Rewrite the stretch of records from the line that contains "Where should I click to: Click the END" through the line that contains "Looking at the screenshot, I should [x=838, y=125].", putting "check box" wherever "checkbox" appears and leaving everything else unchanged.

Word and item position data:
• • • • •
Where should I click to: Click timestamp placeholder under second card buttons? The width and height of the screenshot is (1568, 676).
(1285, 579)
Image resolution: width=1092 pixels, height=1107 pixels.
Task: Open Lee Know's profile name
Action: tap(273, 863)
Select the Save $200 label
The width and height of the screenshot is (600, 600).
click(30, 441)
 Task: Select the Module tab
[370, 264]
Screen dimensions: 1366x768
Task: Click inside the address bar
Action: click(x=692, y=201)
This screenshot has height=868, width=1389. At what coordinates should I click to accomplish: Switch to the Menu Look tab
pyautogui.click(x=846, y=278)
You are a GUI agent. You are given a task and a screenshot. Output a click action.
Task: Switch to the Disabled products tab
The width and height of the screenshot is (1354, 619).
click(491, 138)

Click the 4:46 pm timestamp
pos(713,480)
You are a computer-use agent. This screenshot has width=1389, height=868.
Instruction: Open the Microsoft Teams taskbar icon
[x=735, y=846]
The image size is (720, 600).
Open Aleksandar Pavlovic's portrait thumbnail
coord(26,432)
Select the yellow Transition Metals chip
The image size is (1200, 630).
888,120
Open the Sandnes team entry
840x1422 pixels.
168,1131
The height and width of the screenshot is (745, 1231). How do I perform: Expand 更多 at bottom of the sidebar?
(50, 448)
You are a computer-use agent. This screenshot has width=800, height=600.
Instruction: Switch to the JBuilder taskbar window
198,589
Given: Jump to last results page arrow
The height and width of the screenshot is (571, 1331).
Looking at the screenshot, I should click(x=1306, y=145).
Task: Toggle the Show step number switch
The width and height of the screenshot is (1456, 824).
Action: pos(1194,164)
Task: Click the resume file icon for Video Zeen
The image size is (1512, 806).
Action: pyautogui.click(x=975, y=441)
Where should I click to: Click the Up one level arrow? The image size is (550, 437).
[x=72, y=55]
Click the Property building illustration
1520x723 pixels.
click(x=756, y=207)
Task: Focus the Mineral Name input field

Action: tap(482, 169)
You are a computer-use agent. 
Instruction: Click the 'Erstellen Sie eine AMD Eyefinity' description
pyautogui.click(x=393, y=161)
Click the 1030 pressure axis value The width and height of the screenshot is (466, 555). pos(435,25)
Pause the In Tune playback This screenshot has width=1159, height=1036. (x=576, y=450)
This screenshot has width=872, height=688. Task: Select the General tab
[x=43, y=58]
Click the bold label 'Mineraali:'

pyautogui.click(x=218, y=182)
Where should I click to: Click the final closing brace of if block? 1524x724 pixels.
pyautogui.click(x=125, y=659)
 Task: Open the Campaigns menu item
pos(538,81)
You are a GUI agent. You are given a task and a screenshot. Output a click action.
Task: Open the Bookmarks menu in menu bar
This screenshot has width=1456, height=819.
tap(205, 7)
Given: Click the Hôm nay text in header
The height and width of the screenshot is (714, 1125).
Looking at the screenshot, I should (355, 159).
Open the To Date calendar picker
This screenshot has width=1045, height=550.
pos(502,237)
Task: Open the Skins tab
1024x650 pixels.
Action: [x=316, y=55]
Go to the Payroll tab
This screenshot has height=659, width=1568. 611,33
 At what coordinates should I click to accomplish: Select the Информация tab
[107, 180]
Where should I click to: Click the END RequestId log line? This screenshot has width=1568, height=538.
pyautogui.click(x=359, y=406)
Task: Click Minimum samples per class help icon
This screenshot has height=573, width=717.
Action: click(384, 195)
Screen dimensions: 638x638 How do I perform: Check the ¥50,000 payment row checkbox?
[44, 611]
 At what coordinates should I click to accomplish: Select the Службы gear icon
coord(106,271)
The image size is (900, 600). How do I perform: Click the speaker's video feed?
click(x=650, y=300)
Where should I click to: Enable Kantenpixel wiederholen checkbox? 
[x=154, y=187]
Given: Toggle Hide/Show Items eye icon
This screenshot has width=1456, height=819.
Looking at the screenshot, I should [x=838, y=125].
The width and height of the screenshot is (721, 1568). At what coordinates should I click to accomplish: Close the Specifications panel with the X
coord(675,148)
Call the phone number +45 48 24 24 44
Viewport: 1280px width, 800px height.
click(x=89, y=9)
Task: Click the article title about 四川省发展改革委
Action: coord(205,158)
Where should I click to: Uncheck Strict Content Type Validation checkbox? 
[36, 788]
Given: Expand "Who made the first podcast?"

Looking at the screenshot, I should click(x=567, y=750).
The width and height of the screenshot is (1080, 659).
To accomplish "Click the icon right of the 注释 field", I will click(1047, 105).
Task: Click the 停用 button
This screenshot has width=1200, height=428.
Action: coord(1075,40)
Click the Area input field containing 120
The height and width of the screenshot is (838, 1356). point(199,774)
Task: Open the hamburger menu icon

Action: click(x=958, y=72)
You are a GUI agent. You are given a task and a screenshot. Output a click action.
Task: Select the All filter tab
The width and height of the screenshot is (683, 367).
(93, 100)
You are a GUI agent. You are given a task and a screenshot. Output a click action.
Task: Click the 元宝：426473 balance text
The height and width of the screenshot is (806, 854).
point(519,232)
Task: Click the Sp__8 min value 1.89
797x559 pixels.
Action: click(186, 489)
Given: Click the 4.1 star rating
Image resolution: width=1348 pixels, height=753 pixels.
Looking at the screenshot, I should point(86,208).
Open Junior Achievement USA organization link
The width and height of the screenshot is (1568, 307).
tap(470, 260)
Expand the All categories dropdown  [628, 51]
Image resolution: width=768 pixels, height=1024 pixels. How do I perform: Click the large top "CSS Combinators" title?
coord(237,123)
• • • • •
◆ OUTPUT OF THE EXERCISE ◆
Where should I click to: Click the END RequestId log line? This screenshot has width=1568, height=538.
pyautogui.click(x=359, y=406)
Task: Click Minimum samples per class help icon
This screenshot has height=573, width=717.
Action: click(384, 195)
Screen dimensions: 638x638 How do I perform: Check the ¥50,000 payment row check box?
[44, 611]
 At what coordinates should I click to accomplish: Select the Службы gear icon
coord(106,271)
The image size is (900, 600). How do I perform: Click the speaker's video feed?
click(x=650, y=300)
Where should I click to: Enable Kantenpixel wiederholen check box? 
[x=154, y=187]
Given: Toggle Hide/Show Items eye icon
This screenshot has width=1456, height=819.
Looking at the screenshot, I should [x=838, y=125].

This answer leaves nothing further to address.